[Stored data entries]
◆ ◆ ◆ ◆ ◆
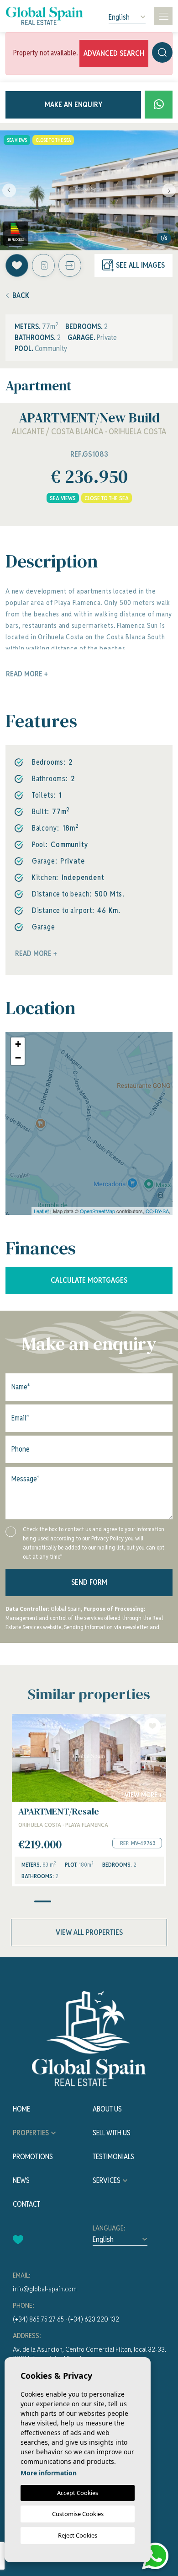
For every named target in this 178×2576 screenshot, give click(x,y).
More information (49, 2472)
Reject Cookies (77, 2535)
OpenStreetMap (97, 1211)
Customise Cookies (78, 2514)
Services (106, 2180)
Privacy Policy (108, 1538)
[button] (69, 265)
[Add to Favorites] (16, 265)
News (21, 2180)
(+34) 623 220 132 (93, 2319)
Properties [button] (31, 2133)
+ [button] (18, 1044)
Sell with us (112, 2133)
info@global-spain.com (45, 2288)
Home (21, 2109)
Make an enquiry (73, 104)
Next (169, 190)
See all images (140, 265)
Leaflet (41, 1211)
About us (107, 2109)
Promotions (33, 2156)
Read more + (36, 953)
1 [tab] (42, 1901)
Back (20, 295)
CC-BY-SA (157, 1211)
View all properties (89, 1932)
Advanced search (114, 53)
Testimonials (113, 2156)
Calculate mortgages (89, 1280)
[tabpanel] (89, 1800)
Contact (26, 2204)
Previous (9, 190)
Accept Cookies (77, 2493)
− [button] (18, 1058)
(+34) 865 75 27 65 (38, 2319)
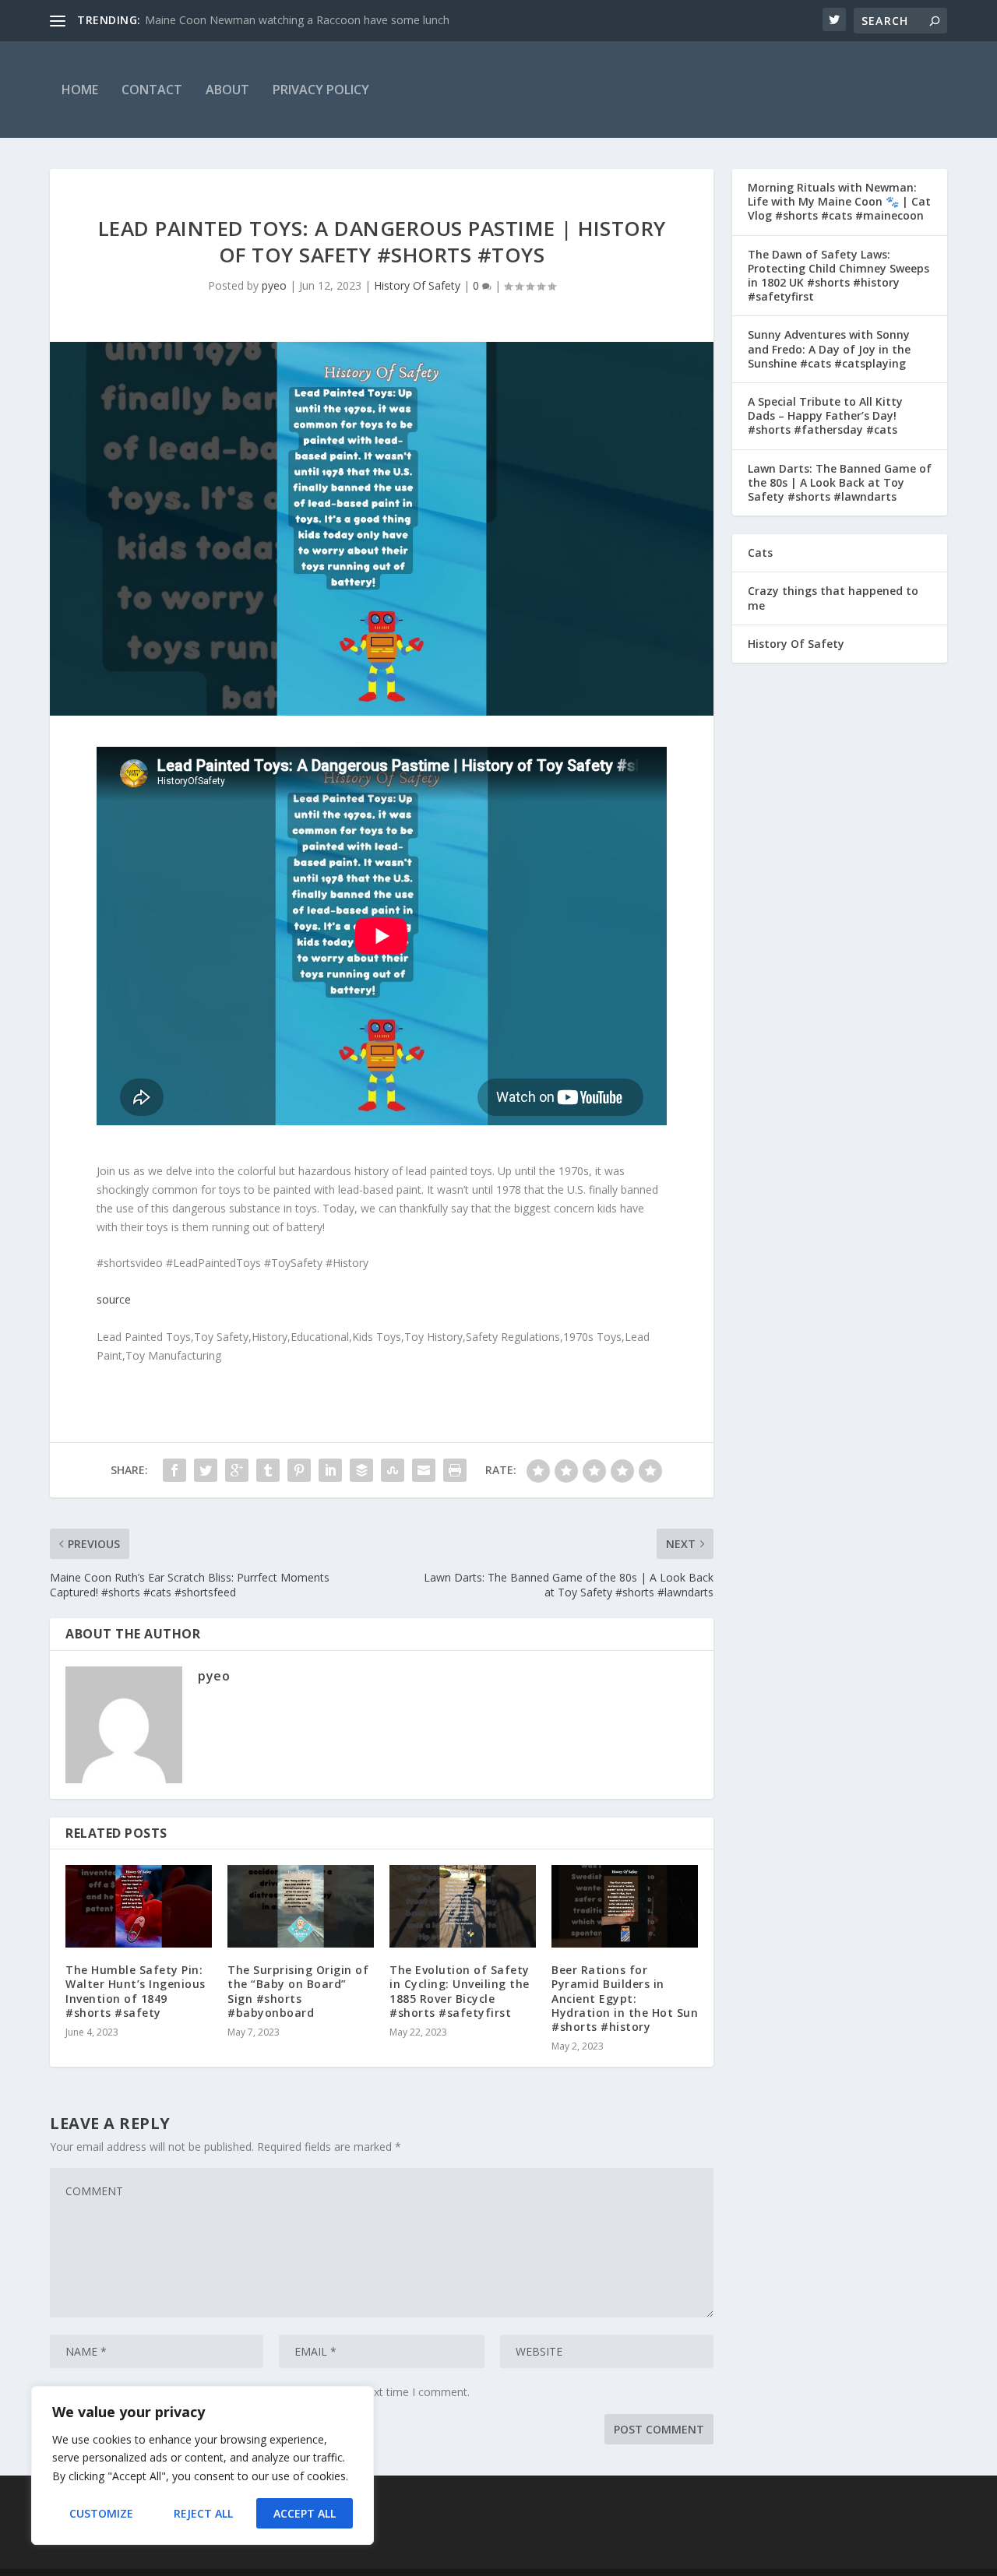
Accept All (304, 2513)
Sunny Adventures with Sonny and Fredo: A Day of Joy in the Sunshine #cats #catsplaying (829, 348)
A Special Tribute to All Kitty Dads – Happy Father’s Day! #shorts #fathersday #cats (825, 415)
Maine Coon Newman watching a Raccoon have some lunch (297, 19)
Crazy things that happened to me (833, 597)
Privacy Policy (321, 89)
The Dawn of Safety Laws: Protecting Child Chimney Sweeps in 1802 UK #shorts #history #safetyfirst (838, 275)
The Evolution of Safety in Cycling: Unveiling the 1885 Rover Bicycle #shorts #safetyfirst (459, 1991)
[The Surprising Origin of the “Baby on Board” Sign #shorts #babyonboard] (300, 1906)
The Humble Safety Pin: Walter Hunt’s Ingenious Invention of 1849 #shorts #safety (135, 1991)
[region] (202, 2465)
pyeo (274, 285)
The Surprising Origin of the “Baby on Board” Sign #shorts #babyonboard (297, 1991)
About (227, 89)
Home (80, 89)
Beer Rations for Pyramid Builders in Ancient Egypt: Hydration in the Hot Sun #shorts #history (624, 1998)
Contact (152, 89)
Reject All (203, 2513)
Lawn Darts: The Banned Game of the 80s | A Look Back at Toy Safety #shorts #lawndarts (840, 482)
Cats (760, 552)
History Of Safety (417, 285)
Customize (101, 2513)
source (114, 1299)
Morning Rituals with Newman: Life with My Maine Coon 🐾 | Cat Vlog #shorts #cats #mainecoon (839, 201)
◆ ◆ ◆ ◆ ◆
* Exercise objective *
Starting at the line that has "Privacy Policy (321, 89)" in the records above, restate word for word every line until the one that has "Lawn Darts: The", and include that one as well.

* Written solution *
Privacy Policy (321, 89)
The Dawn of Safety Laws: Protecting Child Chimney Sweeps in 1802 UK #shorts #history #safetyfirst (838, 275)
The Evolution of Safety in Cycling: Unveiling the 1885 Rover Bicycle #shorts #safetyfirst (459, 1991)
[The Surprising Origin of the “Baby on Board” Sign #shorts #babyonboard] (300, 1906)
The Humble Safety Pin: Walter Hunt’s Ingenious Invention of 1849 #shorts #safety (135, 1991)
[region] (202, 2465)
pyeo (274, 285)
The Surprising Origin of the “Baby on Board” Sign #shorts #babyonboard (297, 1991)
About (227, 89)
Home (80, 89)
Beer Rations for Pyramid Builders in Ancient Egypt: Hydration in the Hot Sun #shorts #history (624, 1998)
Contact (152, 89)
Reject All (203, 2513)
Lawn Darts: The Banned Game of the 80s | A Look Back at Toy Safety #shorts #lawndarts (840, 482)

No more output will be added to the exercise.